Board Members’ Roles in HHSC Compliance Program

  1. Bloomberg BNA—Health Care Program Compliance Guide Monthly Focus
    • New Federal Statutes make BOD oversight more important
        • 60 day repayment window for credit balances

      • False Claims Act changes make it easier for whistleblowers
      • “Intent Standard” for anti-kickback law amended to not require direct knowledge– “known or should have known” is new language
    • More aggressive anti-fraud cases–Less sympathy from prosecutors
    • Permissive exclusion Authority–
      • Directors excluded from Medicare if they”knew or should have known”
      • Even higher standard for BOD members—without any direct or indirect knowledge
      • BOD should trust management’s reports and input but question as they see fit and when things come up.
    • BOD should support management’s efforts to make compliance program “state of the art”
  2. HCCA—Compliance Officer’s Role in Board Oversight of Compliance Program
    • CO should report directly to the CEO and BOD
    • CO should be high in the management structure to reflect organization’s commitment to compliance
    • Education of BOD members should be provided regularly
    • There should be an active BOD or subcommittee scrutiny of issues, minutes, reports.
  3. Roach—Board of Directors’ Role in Compliance and Ethics
    • Federal “Organizational Sentencing Guidelines” revised and strengthened
      • BOD plays pivotal role in compliance
      • Should be knowledgeable about the content and organization of the compliance program
      • BOD should exercise reasonable oversight with respect to implementation and effectiveness of the compliance program.
    • BOD should request information about risk assessment process
    • Read the newspaper and ask questions about items they read/hear
    • Align incentives for expenditures, compensation, review with compliance goals
    • Encourage transparency in deliberations and compliance updates
    • Initiate relevant, regular, and substantive compliance reports to the BOD
  4. Governance Institute—Government Targets Healthcare Officers Directly
    • Individual liability is a looming and realistic possibility for hospital executives and leadership
    • BOD members held responsible regardless of direct involvement
  5. Governance Institute—Guide to BOD Oversight Duties
    • Compliance as part of fiduciary duty is “hot, hot, hot topic”
    • Expectations of BOD members increasing
    • Caremark decision has changed landscape for BOD members—more responsibility
    • BOD members must make “reasonable inquiry” when confronted with extraordinary facts or circumstances.
    • Recommended compliance structure of multi-hospital systems is what HHSC currently has. Regional Boards should also be active in compliance for their regions.
    • Recognize the dramatic regulatory focus on quality and patient care that is occurring
    • BOD members must be prepared to have “titanium spine”—be tough, consistent, follow through, and follow-up.

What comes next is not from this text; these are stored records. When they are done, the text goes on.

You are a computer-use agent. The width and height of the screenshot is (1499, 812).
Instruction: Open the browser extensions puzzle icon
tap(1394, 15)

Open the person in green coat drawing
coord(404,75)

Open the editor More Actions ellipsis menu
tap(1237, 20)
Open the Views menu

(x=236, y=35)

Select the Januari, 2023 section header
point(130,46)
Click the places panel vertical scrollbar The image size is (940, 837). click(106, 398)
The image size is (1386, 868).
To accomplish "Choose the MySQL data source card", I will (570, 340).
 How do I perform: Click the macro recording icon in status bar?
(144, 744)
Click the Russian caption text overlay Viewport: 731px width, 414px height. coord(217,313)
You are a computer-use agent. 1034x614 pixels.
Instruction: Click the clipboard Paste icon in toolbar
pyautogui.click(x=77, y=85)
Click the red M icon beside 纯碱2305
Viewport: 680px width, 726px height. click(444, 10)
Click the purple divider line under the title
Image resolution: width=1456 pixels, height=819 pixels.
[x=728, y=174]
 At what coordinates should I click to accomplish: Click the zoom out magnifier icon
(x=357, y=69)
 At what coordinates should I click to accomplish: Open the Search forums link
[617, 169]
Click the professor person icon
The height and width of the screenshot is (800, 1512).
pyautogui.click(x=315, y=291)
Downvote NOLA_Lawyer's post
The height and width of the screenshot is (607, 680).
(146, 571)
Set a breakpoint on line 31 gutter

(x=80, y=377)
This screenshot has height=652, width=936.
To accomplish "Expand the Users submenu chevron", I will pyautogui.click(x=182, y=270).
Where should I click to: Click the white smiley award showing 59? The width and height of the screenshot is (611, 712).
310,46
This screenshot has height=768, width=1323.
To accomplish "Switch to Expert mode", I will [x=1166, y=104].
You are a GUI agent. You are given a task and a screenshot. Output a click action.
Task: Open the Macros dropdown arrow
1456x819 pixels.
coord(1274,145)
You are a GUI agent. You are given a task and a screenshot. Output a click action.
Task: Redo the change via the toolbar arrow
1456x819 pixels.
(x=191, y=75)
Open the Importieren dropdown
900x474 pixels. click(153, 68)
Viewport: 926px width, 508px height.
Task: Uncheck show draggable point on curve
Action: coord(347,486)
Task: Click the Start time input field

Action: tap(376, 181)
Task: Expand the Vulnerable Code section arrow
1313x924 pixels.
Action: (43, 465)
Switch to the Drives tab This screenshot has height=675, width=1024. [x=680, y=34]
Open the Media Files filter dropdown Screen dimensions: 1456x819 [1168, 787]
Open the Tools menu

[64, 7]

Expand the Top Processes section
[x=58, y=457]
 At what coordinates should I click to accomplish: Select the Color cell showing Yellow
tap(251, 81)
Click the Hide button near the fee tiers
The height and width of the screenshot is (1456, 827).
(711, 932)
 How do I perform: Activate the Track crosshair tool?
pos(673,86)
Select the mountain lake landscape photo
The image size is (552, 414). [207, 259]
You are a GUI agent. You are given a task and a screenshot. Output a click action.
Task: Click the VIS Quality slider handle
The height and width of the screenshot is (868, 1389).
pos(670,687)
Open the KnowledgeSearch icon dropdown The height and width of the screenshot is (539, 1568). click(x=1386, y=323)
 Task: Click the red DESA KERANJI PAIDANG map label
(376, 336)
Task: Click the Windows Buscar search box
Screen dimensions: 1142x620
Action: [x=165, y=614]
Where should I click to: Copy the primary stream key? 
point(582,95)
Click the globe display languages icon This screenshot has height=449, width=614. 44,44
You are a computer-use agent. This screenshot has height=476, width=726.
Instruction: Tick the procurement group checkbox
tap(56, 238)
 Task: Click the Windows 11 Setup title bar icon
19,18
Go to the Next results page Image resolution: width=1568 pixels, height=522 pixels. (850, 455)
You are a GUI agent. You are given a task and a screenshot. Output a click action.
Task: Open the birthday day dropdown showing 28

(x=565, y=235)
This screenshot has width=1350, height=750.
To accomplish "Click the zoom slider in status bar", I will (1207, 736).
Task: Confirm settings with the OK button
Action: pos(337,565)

HHSC operates 10 facilities throughout the state of Hawaii: East Hawaii region: Hilo Medical Center, Ka’u Hospital, Hale Ho’ola Hamakua and Yukio Okutsu State Veterans Home; West Hawaii region: Kona Community Hospital and Kohala Hospital; Oahu region: Leahi Hospital and Maluhia; and Kauai region: West Kauai Medical Center, and Samuel Mahelona Memorial Hospital, in addition to two non-profit affiliates.

Established in 1996, HHSC is a public benefit corporation of the State of Hawaii. As the state’s safety-net healthcare system, HHSC continues to fulfill the state’s promise to provide quality, hometown healthcare.